Brooklyn’s sales market is constrained by plummeting inventory, but retains a relatively healthy luxury market, much like the Manhattan market in the third quarter, Prudential Douglas Elliman’s report for the period shows.
Inventory was the lowest it has been in four years this past quarter, dropping 16.2 percent, to 5,602 units from 6,688 units year-over-year. Pricing was barely changed, however – down 0.8 percent in the borough from this period last year. The report tracks condominiums, co-ops and single-family homes.
The lack of inventory, particularly for brownstones and co-ops, was presenting a hurdle for brokers, said Elliman’s executive vice president and director of sales for Brooklyn, Michael Guerra.
“We don’t have enough inventory to show to anyone who is interested in any particular segment or location,” he said. And while newer housing stock in Williamsburg continues to hit the market, many of the developments have switched to rental —leaving overall purchase supply gravely diminished, he said.
But just as was the case for Manhattan, the market’s constraints are not supporting any significant price increases, the report shows.

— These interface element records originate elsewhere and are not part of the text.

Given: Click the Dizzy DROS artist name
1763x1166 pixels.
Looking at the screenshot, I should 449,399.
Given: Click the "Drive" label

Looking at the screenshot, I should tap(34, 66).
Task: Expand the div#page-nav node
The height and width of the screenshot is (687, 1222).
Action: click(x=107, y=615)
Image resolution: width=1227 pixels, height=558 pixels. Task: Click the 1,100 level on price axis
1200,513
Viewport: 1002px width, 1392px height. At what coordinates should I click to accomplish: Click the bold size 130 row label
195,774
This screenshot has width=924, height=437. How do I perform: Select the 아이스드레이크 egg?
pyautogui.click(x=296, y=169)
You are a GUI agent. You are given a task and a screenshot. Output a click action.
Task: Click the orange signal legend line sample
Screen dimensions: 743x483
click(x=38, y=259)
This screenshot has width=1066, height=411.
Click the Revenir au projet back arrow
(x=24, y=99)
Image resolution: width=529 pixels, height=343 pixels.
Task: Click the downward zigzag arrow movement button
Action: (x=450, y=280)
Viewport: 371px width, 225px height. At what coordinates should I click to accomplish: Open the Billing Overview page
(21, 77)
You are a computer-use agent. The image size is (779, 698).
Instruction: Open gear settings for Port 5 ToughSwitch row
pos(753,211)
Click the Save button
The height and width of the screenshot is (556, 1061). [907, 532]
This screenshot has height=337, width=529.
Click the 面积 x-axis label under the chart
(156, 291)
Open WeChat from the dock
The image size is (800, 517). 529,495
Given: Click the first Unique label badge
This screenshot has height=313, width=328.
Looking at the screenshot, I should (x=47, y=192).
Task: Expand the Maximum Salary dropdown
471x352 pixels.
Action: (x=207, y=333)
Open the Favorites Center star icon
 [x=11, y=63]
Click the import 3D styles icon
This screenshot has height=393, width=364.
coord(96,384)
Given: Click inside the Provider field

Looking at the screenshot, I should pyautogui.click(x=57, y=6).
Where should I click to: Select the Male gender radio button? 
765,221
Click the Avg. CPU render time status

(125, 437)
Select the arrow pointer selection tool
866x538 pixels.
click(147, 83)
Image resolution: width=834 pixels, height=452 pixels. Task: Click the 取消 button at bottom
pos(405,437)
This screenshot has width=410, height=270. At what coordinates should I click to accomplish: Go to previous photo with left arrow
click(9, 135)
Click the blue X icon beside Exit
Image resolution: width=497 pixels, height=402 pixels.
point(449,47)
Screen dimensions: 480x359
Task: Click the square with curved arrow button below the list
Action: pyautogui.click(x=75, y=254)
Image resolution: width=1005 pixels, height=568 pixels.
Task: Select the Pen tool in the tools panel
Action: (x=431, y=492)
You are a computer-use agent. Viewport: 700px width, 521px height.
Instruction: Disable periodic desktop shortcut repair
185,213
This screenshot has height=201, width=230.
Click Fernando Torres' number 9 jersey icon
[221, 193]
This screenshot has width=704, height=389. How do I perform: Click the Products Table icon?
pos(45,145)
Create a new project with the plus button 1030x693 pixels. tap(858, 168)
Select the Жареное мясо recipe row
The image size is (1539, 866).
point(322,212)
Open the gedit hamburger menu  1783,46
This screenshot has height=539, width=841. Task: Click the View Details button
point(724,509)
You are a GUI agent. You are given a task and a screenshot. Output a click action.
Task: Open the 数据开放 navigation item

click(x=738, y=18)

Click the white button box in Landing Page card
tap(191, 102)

The median sales price for a brownstone in Brooklyn was $1.3 million, down 13 percent from this time last year. The median sales price for a condominium was $576,000, up 4.7 percent year-over-year, while the median price for a co-op was $313,000, down 0.6.
Pricing in the luxury segment of the market – defined by Elliman as the top ten percent of all sales – held firm, with the median sales price of $1.44 million up 5.2 percent quarter-over-quarter and on par with last year’s third quarter median.
Meanwhile, in Queens, pricing, activity and inventory were down, though Elliman’s report noted that pricing appeared stable and that the regional economy is “slowly improving.”
“Inventory is not as tight [as in Brooklyn], but is near historic low levels in Queens as well,” said Guerra. Outshining Long Island City, where prices are historically highest, Guerra said the Flushing area was “probably the strongest for demand in all of Queens,” noting that the neighborhood, a traditionally Chinese community, now has a larger population than does Chinatown in Manhattan.
The median sales price borough-wide was $370,000, down 3.9 percent from the third quarter of 2011, when the median price stood at $385,000, Elliman’s numbers show.
Still, there were bright spots in the Queens market, as the median price for a condo rose 44 percent since this time last year, to $398,000.
“It’s very difficult to compartmentalize the typical Queens buyer – there are many different demographics in the market,” Guerra said.